Thorn grogna et s'assit, ou plus exactement se plia sur sa chaise. Il saisit sa petite valise et l'ouvrit. Des dossiers lui occuperait l'esprit. Car dès qu'il restait inactif, son plan envahissait ses pensée, lui rappelant les risques incroyables qu'il avait pris et allait prendre. Lorsque un haut-parleur annonça aux passagers l'arrivée imminente à Anima, Thorn se leva, rangea soigneusement ses dossiers dans sa petite valise et saisit la fourrure d'ours polaire, immaculée, qui lui servait de manteau. Une fois devant la vitre du grand salon, il vit Anima. Une demi-heure de retard. Cela fait une demi-heure que j'aurai du voir ce quai, songea-t-il. Des dizaines de silhouettes sous des parapluies s'agitaient, pointant du doigt le dirigeable qui s'approchait. Bien. Ils l'avaient donc attendu. Thorn n'éprouva aucun regret devant les silhouettes qui attendaient depuis plus d'une demi-heure sous une pluie battante. La famille de sa fiancée! pensa-t-il d'un ton ironique. Ils allaient vouloir l'emmener dans une fête pour célébrer l'union des deux familles et des deux arches. S'ils savaient à quelles familles il appartenait, il ne se réjouiraient sans doute pas autant.

Il descendit rapidement la passerelle du dirigeable, après avoir lancé un regard froid au capitaine qui avait dégluti, lui avait demandé d'une voix faible s'il avait passé un bon voyage, et s'était tu, conscient de l'absurdité de sa question. Aussitôt des Animistes lui demandèrent s'il avait fait bon voyage, et d'autres questions ineptes. Thorn ne répondit pas, se contentant de fendre la foule. Une femme se précipita vers lui.

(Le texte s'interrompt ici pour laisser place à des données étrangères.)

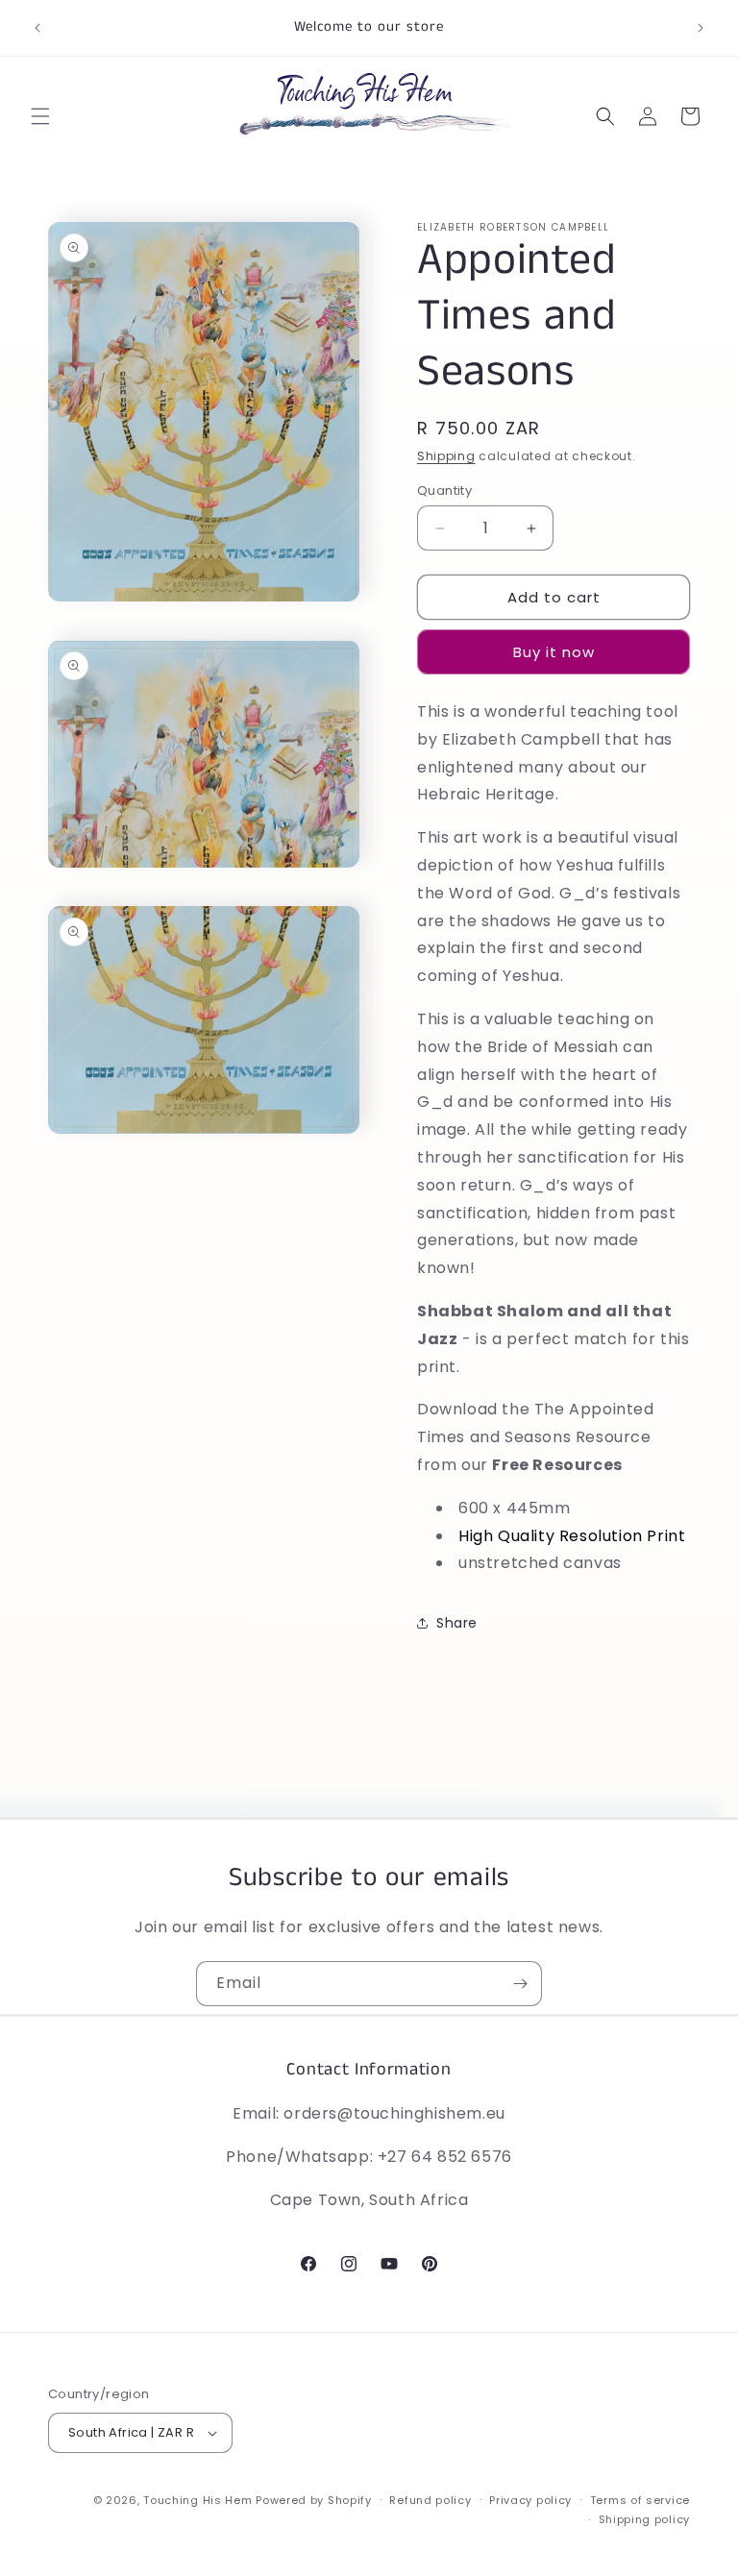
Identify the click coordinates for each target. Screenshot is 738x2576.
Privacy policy (530, 2500)
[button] (40, 116)
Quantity (444, 490)
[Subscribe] (520, 1983)
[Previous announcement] (37, 28)
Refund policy (430, 2500)
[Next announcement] (700, 28)
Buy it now (554, 652)
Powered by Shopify (314, 2500)
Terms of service (640, 2500)
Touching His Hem (197, 2500)
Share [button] (457, 1622)
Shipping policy (645, 2519)
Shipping (446, 456)
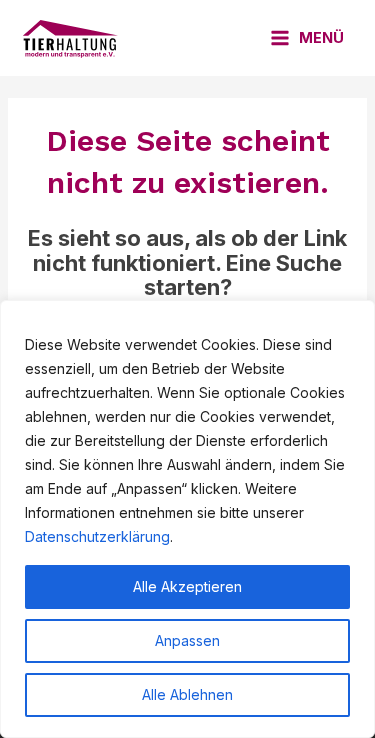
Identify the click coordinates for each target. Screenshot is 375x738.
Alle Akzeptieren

"Bonjour Monsieur, se présenta-t-elle. Je suis la maman d'Ophélie. Ah, la mère de sa fiancée. Il haussa un sourcil. Ainsi donc elle se nommait Ophélie. Il s'arrêta et écouta le discours de sa future belle-mère. Vous avez passé un bon voyage? Bon voyage, bon voyage. Ils n'avaient que ces mots à la bouche? Le reste n'avait plus d'intérêt. Voici Ophélie, Monsieur. Oh, flûte, où est encore passée cette gamine?  Ah la voilà." Thorn fixa d'un regard sévère sa promise. Petite, ses cheveux bruns emmêlés, elle gargouilla un misérable "Bonjour". Thorn la jaugea du regard. Elle ne tiendrait pas un jour sur l'arche. Sa future belle-famille le conduisit jusqu'à la voiture, conduite par un homme souriant qui le salua d'un vulgaire signe de tête. Il monta dedans, suivit par la mère de sa fiancée, sa fiancée, et une des Doyennes, qui avait arrangé le mariage. 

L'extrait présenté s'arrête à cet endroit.